Il Fatto dell’Anno 2019 – La caduta degli dei

redazione

L’evento dell’anno 2019 in Basilicata è la elezione del Generale Vito Bardi alla Presidenza della Regione Basilicata, questo risultato rappresenta una vera rottura, il Generale è la novità assoluta del panorama politico degli ultimi trent’anni in Basilicata.

Anche Marcello Pittella era stato una rottura, ma interna allo stesso Partito-regione che già allora mostrava di non sapersi più autotutelare.

Era troppo tempo che il governo regionale era nelle mani della stessa parte politica, la Regione non può dirsi sia stata amministrata brillantemente e in politica le divisioni, gli agguati, la mancanza di senso di prospettiva, l’incapacità di ascoltare gli altri, la strategia per la strategia, alla fine non pagano.

Diciamo la verità, il Centro sinistra è stato il miglior alleato della Lega.

Non si può tenere in ostaggio un’intera area politica con intrallazzi di corrente, ricatti sospesi in aria, o per punto personale.

Avesse fatto un passo indietro al momento giusto Marcello Pittella avrebbe lasciato dietro di sé un partito e non 4 travi annerite e un po’ di braci fumanti; avessero evitato di badare solo al loro tornaconto politico personale, gli altri attori della scena politica di centro sinistra avrebbero ancora una carriera a cui dedicarsi.

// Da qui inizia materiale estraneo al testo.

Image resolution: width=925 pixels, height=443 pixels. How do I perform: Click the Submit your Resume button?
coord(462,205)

La Basilicata ha voltato a destra e, tutto sommato, è un bene, ma il Centro destra così come lo abbiamo conosciuto è finito, sepolto, assorbito dalla Lega, vedremo se irrimediabilmente.

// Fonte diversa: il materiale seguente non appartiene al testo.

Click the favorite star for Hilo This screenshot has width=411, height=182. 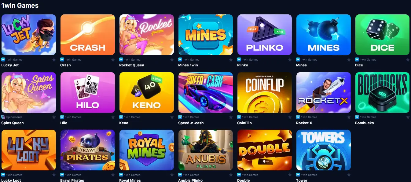click(113, 117)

Ovunque la Lega è centrale negli equilibri politici, il Senatore-Sindaco Pepe è un generale di fanteria, abituato alla disciplina politica dei partiti di destra, tanto lui quanto le sue truppe sono affamati e non disposti a fare prigionieri.

Ne vedremo delle belle, come Brenno, il senatore Pepe ha portato i suoi Galli a conquistare il centro del potere e potete star certi che farà valere il suo peso politico, “Vae Victis!”.

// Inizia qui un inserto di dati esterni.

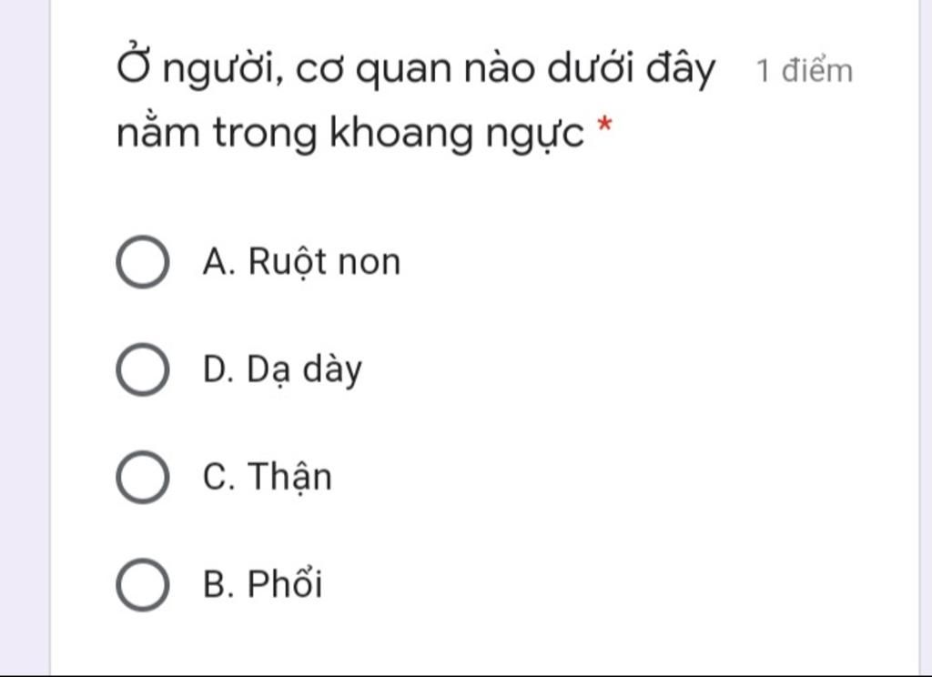The image size is (932, 677).
Task: Click the words 'khoang ngực' in the question
Action: tap(457, 133)
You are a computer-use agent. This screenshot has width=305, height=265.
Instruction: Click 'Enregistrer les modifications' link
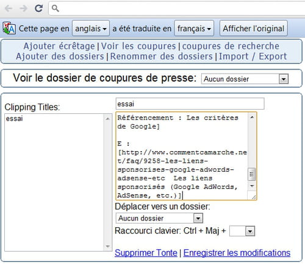coord(237,253)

In questo complessa articolazione di nuovi equilibri di forza la presidenza Bardi è la novità assoluta del panorama politico in Basilicata. Bardi è, nonostante l’anagrafe, l’uomo nuovo, figlio del vento del tempo che pure in passato era stato arginato. Cosa significhi concretamente questo passaggio per la Basilicata è presto per dirlo. dipenderà da quanta voglia ha il nuovo presidente di mettere in gioco la fase B della sua vita

Naturalmente non sarà facile, i nodi da sciogliere sono molti e complicati, dalla difficile partita petrolifera, al crescente caos della sanità, ad un’azione di necessaria ricucitura del tessuto regionale che appare in più parti strappato.

Il governatore dovrà dimostrare di essere capace di assumere veramente il controllo, al fine di evitare la confusione e il disordine conseguenti alla lotta politica ancora in corso all’interno della Lega e del Centro Destra più in generale per la definizione di un organigramma politico stabile.